Baghdadi’s death was a Pyrrhic victory

Baghdadi’s death was a Pyrrhic victory

The death of ISIS front man Abū Bakr al-Baghdadi has got the flag-waving, “America F– Yeah!” crowd in a tizzy. They’re over the moon that this person they know nothing about, and who has never set foot within a thousand miles of the United States, “died like a dog”, “whimpering”, etc. They rejoiced at their President strutting, sky-hooting, and affecting airs of a phony machismo while he celebrated the death in front of the nation, as if he had anything to do with Baghdadi’s death. “We’re winning the War on Terror!” many editorials exclaimed, with an unspoken “finally” somewhere in there. But, are we? Let’s think about it. This now-deceased person headed a terrorist organization, the Islamic State in Iraq and Syria, popped up seemingly out of nowhere in 2014. Convenient timing for the U.S., as there were few terrorist groups big enough or threatening enough to justify America’s continued predatory presence in the Mideast. ISIS arrived, and the Warfare State breathed a sigh of relief.

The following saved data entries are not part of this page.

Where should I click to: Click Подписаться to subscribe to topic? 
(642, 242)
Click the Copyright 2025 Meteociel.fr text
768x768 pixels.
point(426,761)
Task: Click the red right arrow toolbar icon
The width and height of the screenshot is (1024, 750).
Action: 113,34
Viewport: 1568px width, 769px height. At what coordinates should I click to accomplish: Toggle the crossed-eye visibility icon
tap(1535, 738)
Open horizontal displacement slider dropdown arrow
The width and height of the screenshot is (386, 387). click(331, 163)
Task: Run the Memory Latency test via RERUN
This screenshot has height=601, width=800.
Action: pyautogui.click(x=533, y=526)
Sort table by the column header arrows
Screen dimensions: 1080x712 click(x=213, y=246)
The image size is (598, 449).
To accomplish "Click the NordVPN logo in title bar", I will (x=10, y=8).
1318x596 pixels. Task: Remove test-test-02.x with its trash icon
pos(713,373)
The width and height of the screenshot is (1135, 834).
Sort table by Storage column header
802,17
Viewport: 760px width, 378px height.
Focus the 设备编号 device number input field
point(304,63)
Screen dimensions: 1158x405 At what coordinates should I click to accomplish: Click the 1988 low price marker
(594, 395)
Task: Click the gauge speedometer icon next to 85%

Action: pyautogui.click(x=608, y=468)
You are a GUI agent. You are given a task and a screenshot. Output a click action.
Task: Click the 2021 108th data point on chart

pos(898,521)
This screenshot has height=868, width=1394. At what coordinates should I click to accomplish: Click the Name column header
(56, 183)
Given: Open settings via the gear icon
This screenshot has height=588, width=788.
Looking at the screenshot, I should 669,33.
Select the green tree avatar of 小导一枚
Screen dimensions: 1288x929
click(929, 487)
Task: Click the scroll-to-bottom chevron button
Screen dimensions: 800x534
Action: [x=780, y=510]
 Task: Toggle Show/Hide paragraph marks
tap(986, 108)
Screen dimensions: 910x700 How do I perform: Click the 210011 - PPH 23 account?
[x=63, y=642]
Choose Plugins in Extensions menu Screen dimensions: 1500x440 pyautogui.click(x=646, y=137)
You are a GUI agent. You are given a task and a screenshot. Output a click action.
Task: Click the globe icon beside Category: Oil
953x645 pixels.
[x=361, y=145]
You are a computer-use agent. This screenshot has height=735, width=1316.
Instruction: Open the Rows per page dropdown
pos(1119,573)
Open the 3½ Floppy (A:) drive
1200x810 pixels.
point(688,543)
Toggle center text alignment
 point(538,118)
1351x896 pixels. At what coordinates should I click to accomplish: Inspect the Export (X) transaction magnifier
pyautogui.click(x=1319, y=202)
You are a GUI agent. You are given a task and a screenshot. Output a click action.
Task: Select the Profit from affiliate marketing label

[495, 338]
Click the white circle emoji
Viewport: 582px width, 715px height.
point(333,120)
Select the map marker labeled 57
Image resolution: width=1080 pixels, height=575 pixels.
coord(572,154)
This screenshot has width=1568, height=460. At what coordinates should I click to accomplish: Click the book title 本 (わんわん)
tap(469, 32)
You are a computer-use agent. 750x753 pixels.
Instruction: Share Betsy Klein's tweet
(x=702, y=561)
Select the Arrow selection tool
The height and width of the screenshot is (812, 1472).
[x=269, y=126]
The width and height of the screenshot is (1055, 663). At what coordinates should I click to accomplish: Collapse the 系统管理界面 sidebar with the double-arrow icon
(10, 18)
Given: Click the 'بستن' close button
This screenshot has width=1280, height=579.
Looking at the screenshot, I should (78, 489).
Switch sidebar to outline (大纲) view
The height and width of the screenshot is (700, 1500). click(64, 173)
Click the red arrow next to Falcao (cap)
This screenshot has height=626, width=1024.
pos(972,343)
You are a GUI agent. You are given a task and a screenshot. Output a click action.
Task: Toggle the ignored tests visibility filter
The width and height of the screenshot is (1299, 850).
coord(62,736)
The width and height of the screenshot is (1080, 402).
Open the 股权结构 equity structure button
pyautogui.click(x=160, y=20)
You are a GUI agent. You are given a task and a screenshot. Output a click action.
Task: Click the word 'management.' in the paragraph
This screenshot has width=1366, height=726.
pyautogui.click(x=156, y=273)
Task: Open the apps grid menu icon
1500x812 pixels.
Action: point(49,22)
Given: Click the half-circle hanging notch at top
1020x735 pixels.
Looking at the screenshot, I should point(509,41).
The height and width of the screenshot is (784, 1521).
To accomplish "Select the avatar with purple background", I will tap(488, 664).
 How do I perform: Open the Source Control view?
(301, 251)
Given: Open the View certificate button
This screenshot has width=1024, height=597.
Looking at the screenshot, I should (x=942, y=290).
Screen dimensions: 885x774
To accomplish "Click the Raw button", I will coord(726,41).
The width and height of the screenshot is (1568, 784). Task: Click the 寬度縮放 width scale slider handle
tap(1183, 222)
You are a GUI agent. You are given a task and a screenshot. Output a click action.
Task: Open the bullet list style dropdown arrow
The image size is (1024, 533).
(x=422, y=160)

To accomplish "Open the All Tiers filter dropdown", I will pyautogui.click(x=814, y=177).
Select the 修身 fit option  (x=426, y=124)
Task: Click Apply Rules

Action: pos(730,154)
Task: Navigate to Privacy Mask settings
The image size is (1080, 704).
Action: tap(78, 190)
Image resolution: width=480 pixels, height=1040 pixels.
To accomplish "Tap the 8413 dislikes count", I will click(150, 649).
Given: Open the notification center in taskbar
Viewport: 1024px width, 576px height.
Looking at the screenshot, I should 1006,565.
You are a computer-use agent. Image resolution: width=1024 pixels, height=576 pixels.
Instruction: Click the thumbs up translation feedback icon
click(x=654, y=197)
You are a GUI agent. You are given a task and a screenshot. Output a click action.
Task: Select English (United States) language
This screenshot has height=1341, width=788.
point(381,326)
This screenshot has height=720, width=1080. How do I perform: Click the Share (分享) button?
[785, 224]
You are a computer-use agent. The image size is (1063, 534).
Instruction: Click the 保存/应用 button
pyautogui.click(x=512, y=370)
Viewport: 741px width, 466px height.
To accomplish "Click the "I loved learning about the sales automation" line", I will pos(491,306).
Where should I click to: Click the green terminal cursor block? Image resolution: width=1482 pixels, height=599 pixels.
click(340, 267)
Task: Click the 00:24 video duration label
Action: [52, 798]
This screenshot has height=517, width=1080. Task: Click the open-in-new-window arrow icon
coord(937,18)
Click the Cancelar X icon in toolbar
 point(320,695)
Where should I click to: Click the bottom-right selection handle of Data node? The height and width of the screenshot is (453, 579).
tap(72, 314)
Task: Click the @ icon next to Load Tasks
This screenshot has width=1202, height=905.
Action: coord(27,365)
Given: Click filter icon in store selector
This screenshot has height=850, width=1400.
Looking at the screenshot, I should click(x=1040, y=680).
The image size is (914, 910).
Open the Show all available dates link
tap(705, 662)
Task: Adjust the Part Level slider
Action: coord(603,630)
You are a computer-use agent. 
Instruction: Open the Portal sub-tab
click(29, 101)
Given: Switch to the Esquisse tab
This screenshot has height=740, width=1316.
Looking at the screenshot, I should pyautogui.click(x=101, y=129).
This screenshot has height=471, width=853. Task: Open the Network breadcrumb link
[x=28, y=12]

The point is that ISIS didn’t exist in 2001, when Bush launched his misbegotten War on Terror. ISIS arose out of the chaos and carnage that our government created. It is a testament to the immortal arrogance of our race that it believes it can remake an entire social order in its image with no harmful effects. Well, we now have several textbook examples of what happens when the most powerful military the world has ever known attempts it. Iraqi civilization, ancient, complex, and beautiful, disintegrated in a matter of just a few years. The social order tore itself apart, and a once-beautiful, thriving desert society effectively died. Ancient, priceless architecture was reduced to dust by American forces, who, with Philistine abandon, decimated lives, culture, and history. How many innocents died? Hundreds of thousands. Do there lives count for anything?

What about Libya, where a similarly beautiful culture and civilization was utterly ruined? It’s now a failed state, whatever civilization resides there now exists in a prehistoric, ‘red in tooth and claw’ form. Thousands died at the hands of US bombs, too. Why don’t their lives matter?

Syria has been no different, another regime-change war launched on false pretense, with the explicit purpose of ousting Assad. Syria, home to Damascus, the history of civilization itself, a civilization far more beautiful and charming than the vulgar mass consumerism that Americans open their doors to every morning. Millions displaced, hundreds of thousands of innocents dead. An irreplaceable culture utterly ruined, never to return.

The flying, armed robots of the drone war has done so much damage, killed many thousands of innocents throughout the Mideast. What about those lives?

And here we are, vulgar Americans, personified in the most vulgar of Presidents, holding a national hootenanny for a single death that occurred on the other side of the globe.

I’m reminded of a quote from Friedrich Nietzsche:

“The value of a thing sometimes lies not in what one attains with it, but in what one pays for it – what it costs us.”

What in gods name have we allowed our government to do? Our military has run amok, shooting and bombing indiscriminately, cutting a wide swath of gore across arguably the most beautiful, complex, civilized culture on earth. A culture we base, vulgar Americans could’ve possibly learned something from.  What is our culture other than a debased, materialistic nihilism? We feed on everything like pigs, be it food, television, the latest Apple gadget, “pop culture”, dumping it all in a trough and shoving our snout in, gorging until overfull. Could American society be more aptly described than that of a never-ending trough? There is nothing elevated, or civilized about this. And few aspects of real culture or civilization have remained untouched by this base materialism. And yet many believe it to be the duty of our government to spread the panacea to people who see it for what it is and want nothing of it.

There is nothing honorable in celebrating Baghdadi’s death, someone who never set foot in America, much less attempted to invade and occupy it.  The mindless, primitive celebration of his death, the utter unconcern with the deaths of hundreds of thousands of the innocent of the Mideast, combined with the complete lack of concern about what our own government has done to those abroad is a sign of terminal infection.

We’ve allowed our government to rack up a cosmic tab and then skip out on the bill. We citizens will be the ones to pay it off, to re-balance the scales, and we will finally face the cost of all the wanton death and destruction that we turned a blind eye to, because it didn’t affect us directly anyway.